Copy each line of the data below exactly, leaving out pictures.
------ SUPPLIED MATERIAL
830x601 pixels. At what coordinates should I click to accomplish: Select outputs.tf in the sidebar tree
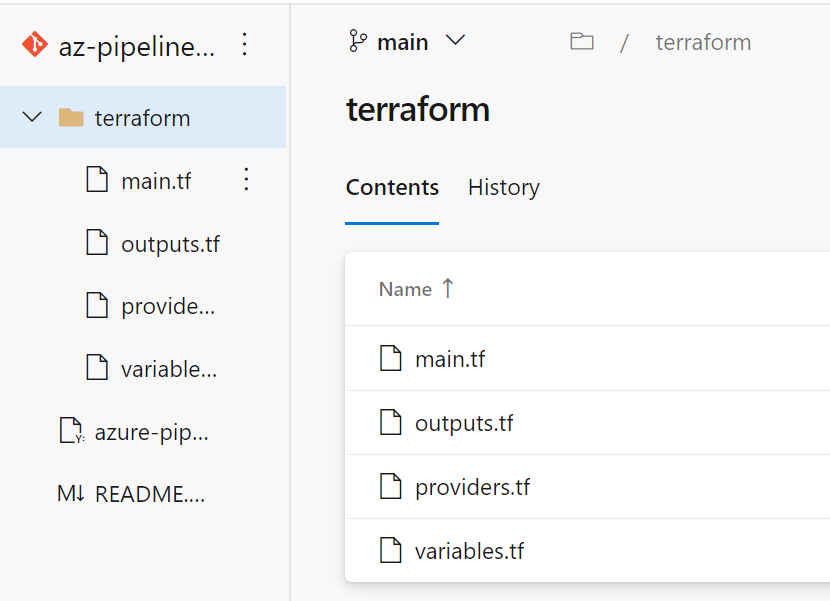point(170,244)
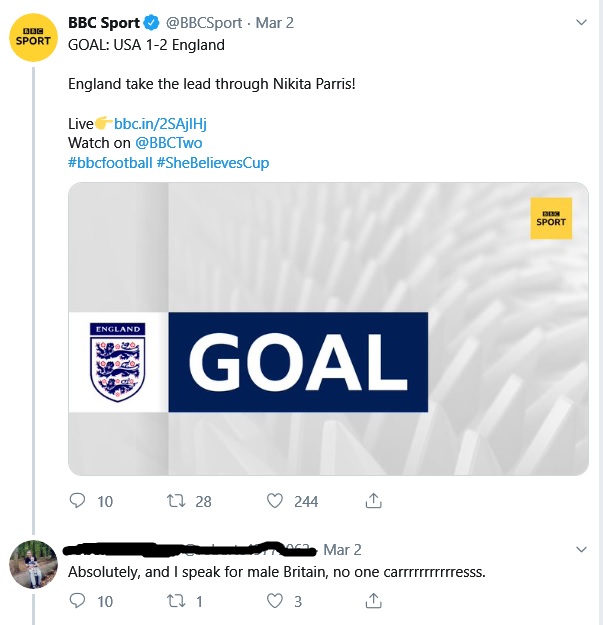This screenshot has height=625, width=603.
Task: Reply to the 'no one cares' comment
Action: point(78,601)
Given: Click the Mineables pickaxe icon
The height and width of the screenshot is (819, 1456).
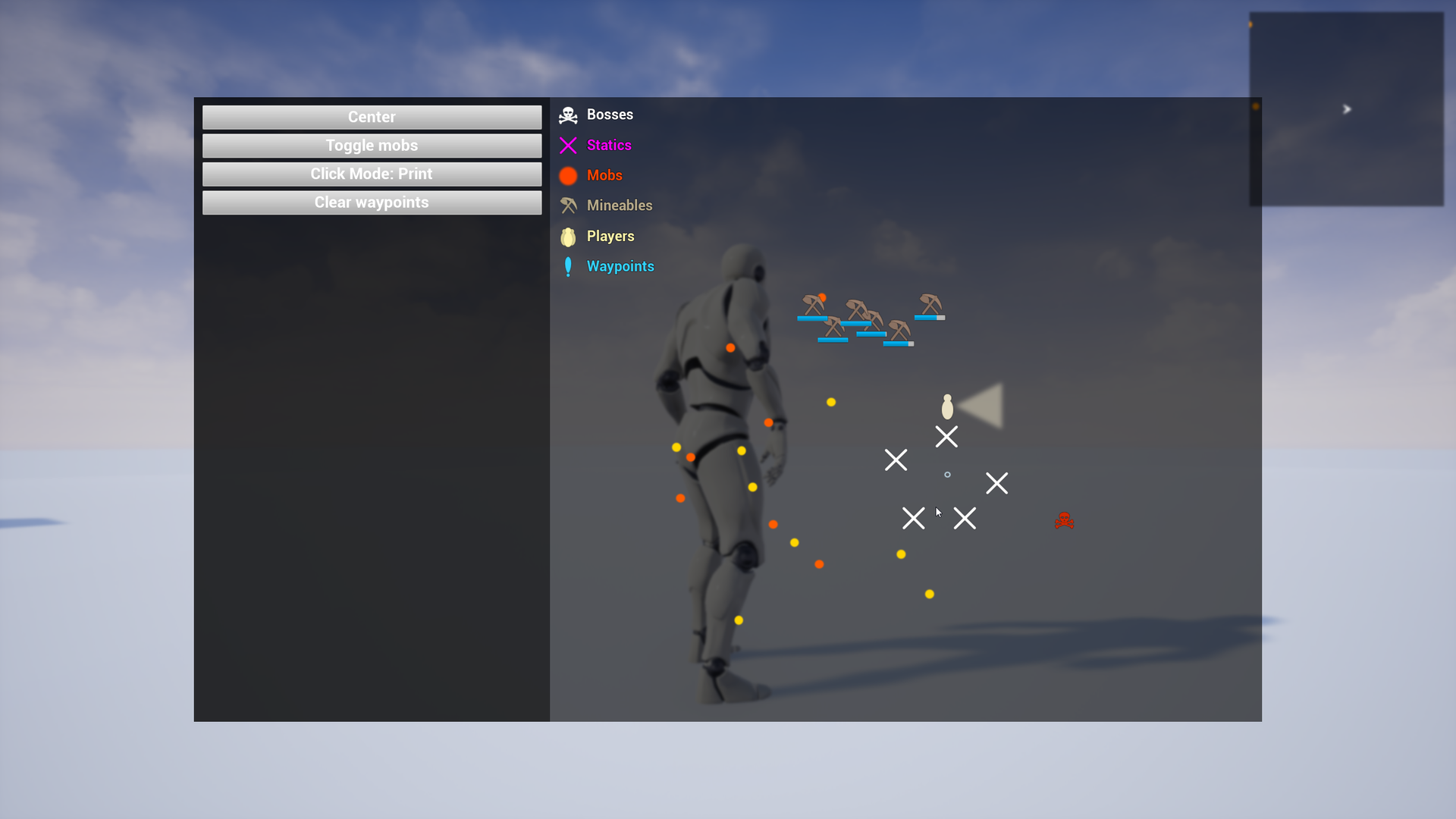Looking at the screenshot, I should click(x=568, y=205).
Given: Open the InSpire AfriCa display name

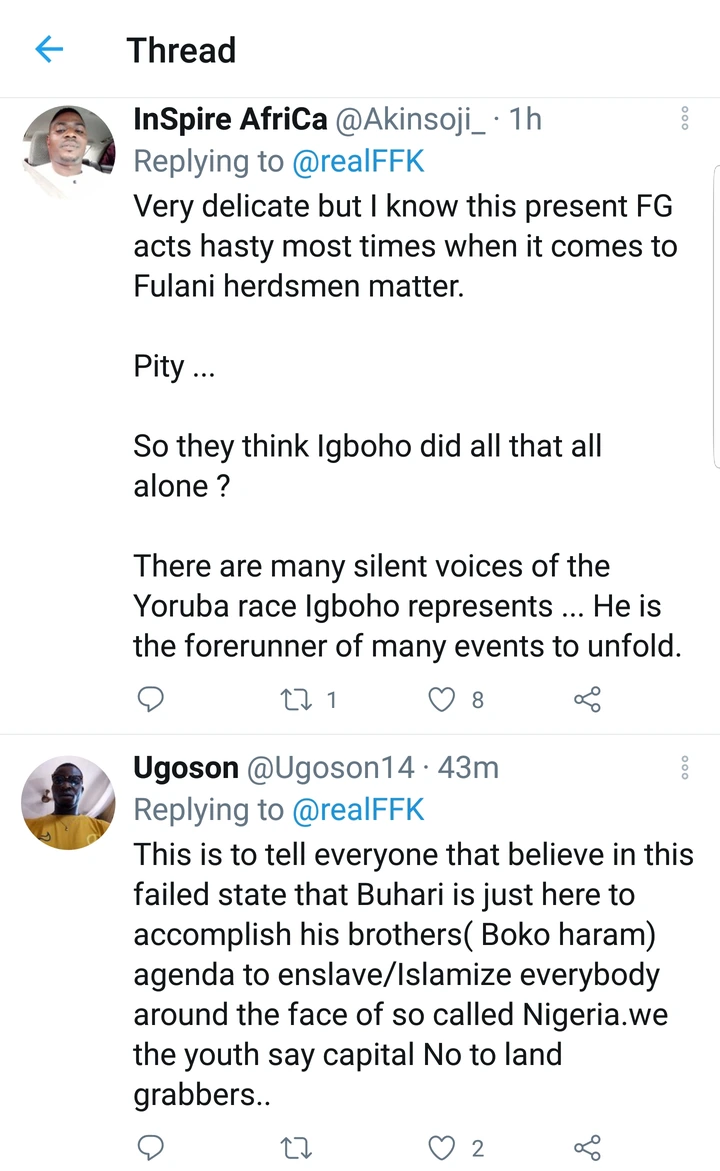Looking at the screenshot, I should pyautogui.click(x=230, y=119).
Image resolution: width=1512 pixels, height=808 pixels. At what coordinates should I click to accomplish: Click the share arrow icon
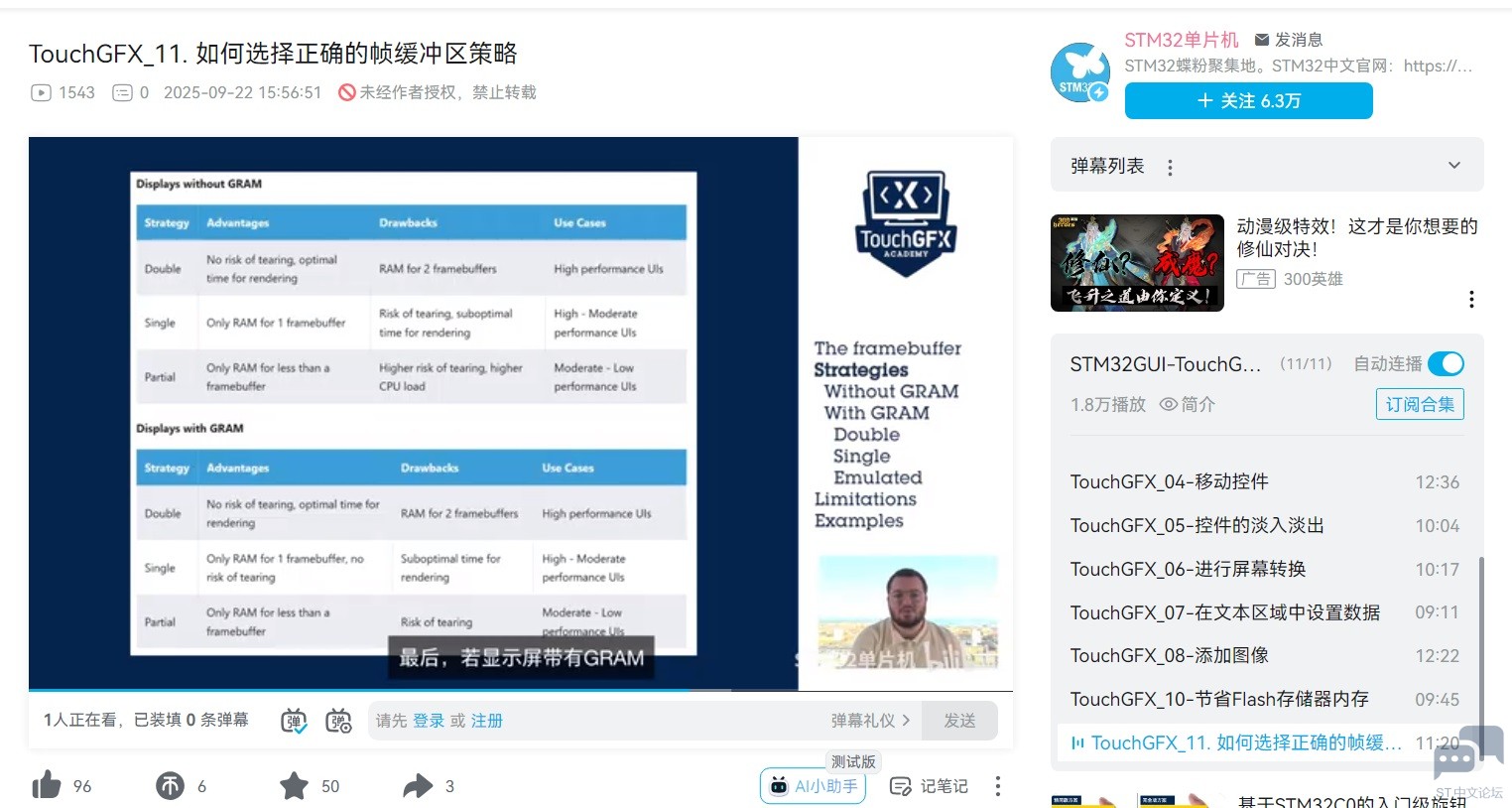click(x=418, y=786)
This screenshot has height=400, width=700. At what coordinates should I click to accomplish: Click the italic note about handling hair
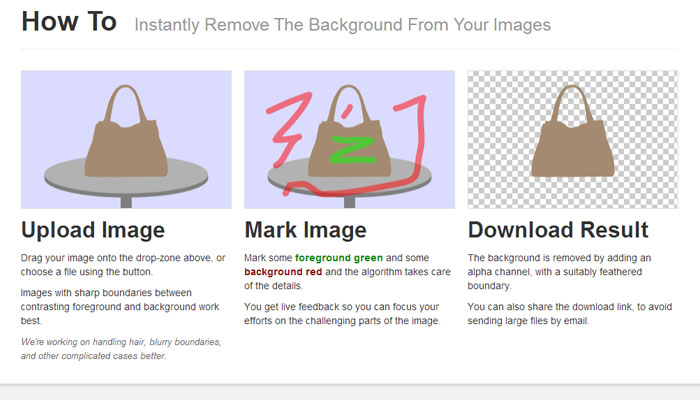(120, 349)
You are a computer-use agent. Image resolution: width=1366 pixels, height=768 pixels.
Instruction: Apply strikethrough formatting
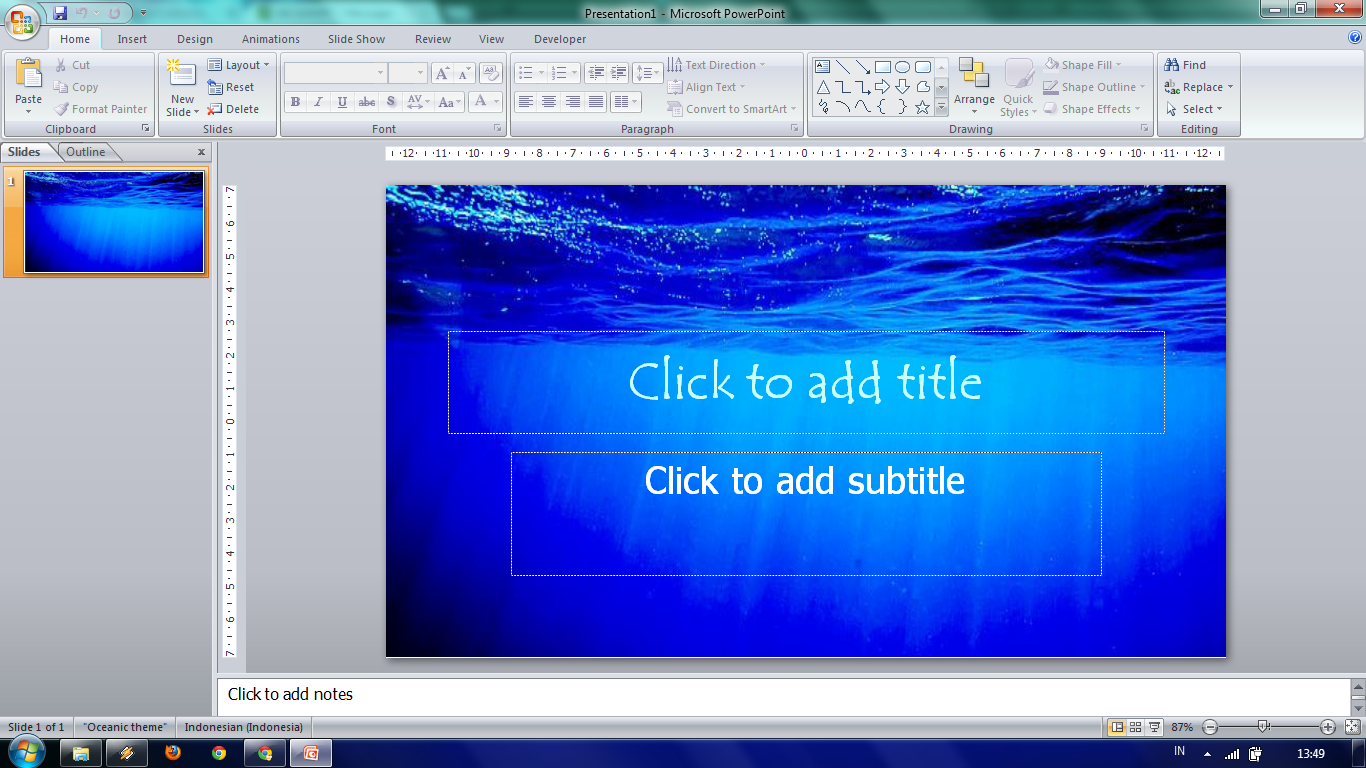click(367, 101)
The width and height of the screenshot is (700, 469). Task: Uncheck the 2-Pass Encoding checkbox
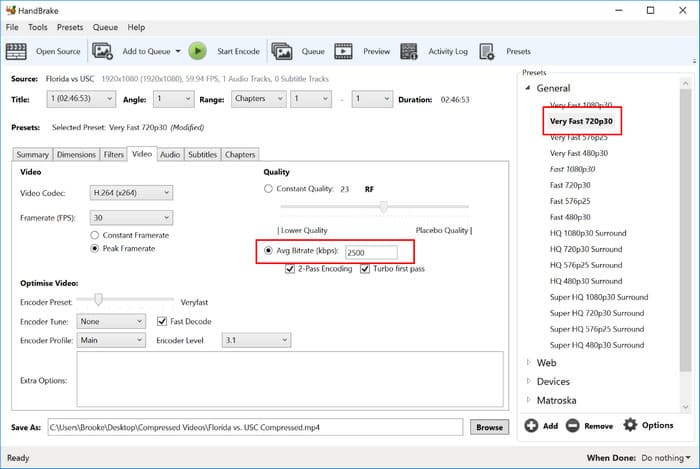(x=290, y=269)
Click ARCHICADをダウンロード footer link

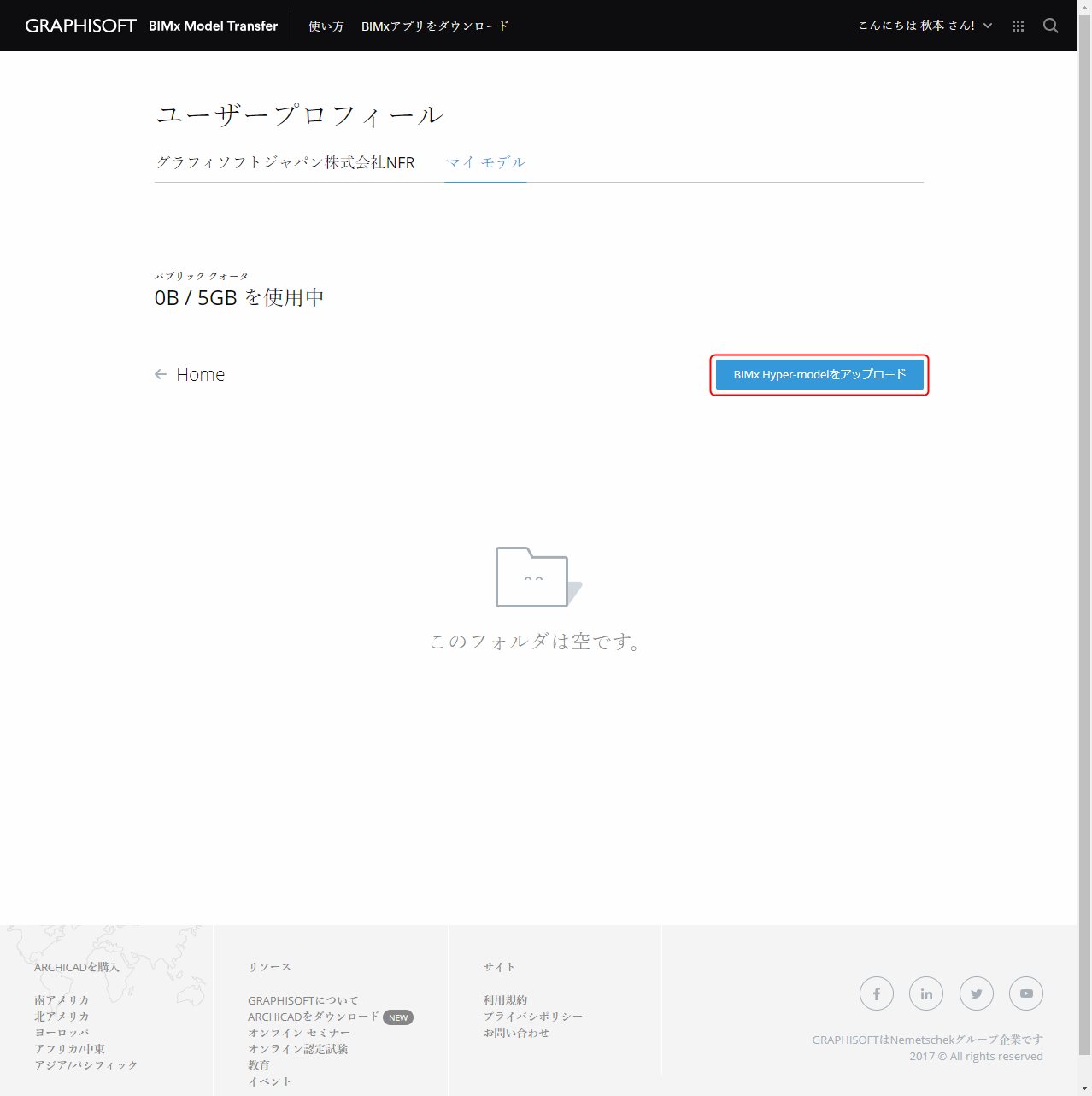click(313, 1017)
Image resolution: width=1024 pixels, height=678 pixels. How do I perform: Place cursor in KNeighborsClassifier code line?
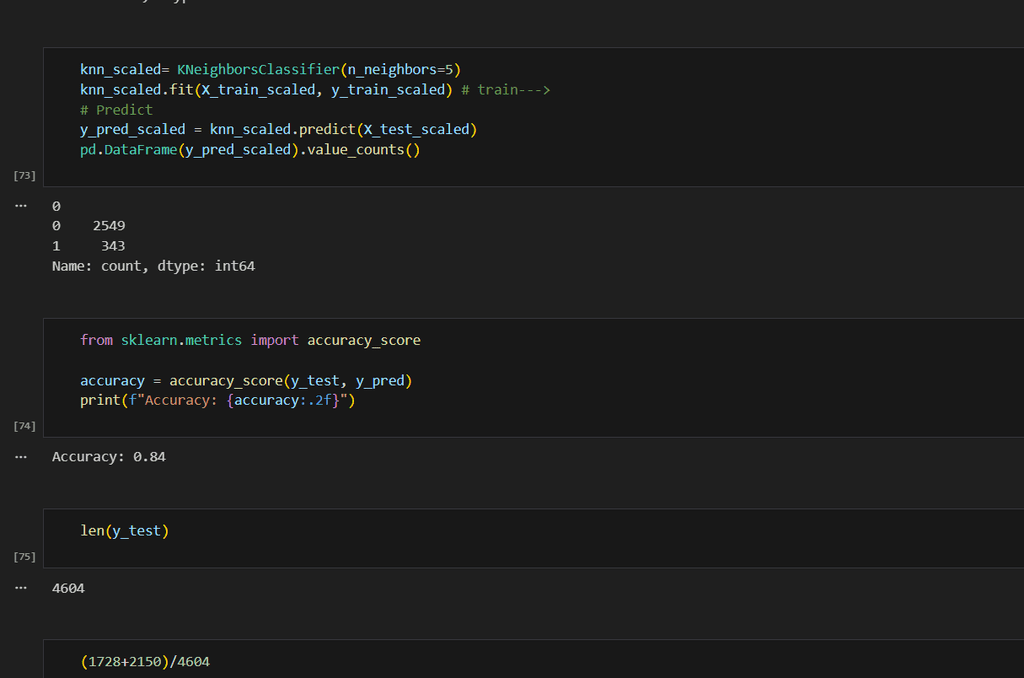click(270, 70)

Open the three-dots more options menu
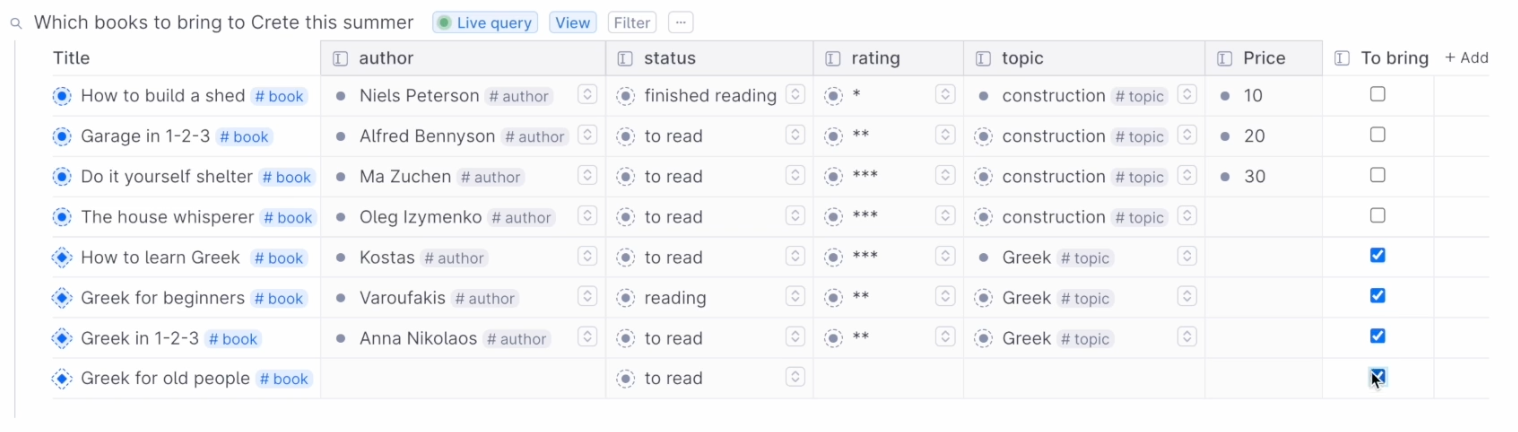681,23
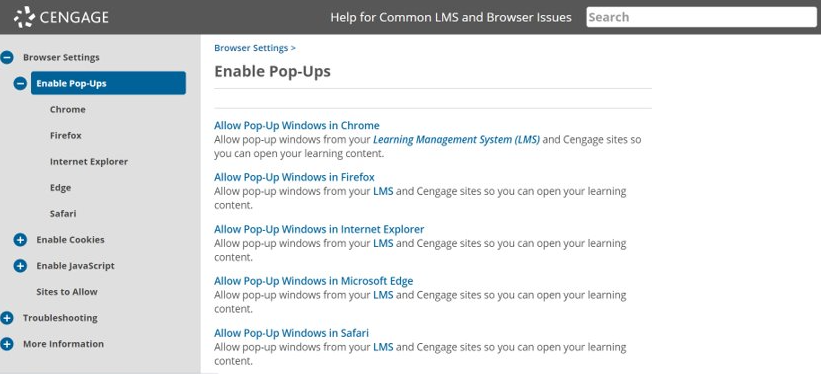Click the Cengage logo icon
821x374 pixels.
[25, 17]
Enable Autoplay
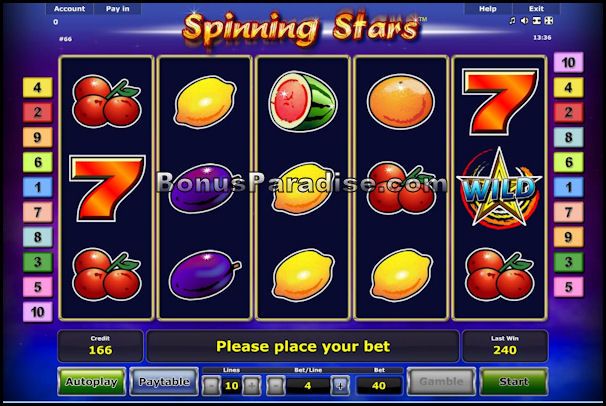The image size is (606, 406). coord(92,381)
------------
RESULT OF THE EXERCISE>
830x601 pixels. At what coordinates should I click to accomplish: Select outputs.tf in the sidebar tree
point(170,244)
This screenshot has height=625, width=603.
Task: Reply to the 'no one cares' comment
Action: point(78,601)
Given: Click the Mineables pickaxe icon
The height and width of the screenshot is (819, 1456).
Looking at the screenshot, I should click(x=568, y=205).
Given: Open the InSpire AfriCa display name

Looking at the screenshot, I should pyautogui.click(x=230, y=119).
Image resolution: width=1512 pixels, height=808 pixels. At what coordinates should I click to accomplish: Click the share arrow icon
click(x=418, y=786)
This screenshot has height=400, width=700. At what coordinates should I click to accomplish: Click the italic note about handling hair
(120, 349)
You are a computer-use agent. Image resolution: width=1366 pixels, height=768 pixels.
Instruction: Apply strikethrough formatting
click(367, 101)
The width and height of the screenshot is (700, 469). Task: Uncheck the 2-Pass Encoding checkbox
(x=290, y=269)
Click ARCHICADをダウンロード footer link

click(313, 1017)
Image resolution: width=1024 pixels, height=678 pixels. How do I perform: Place cursor in KNeighborsClassifier code line?
click(270, 70)

Open the three-dots more options menu
681,23
Click the Cengage logo icon
821x374 pixels.
[25, 17]
Enable Autoplay
The image size is (606, 406). coord(92,381)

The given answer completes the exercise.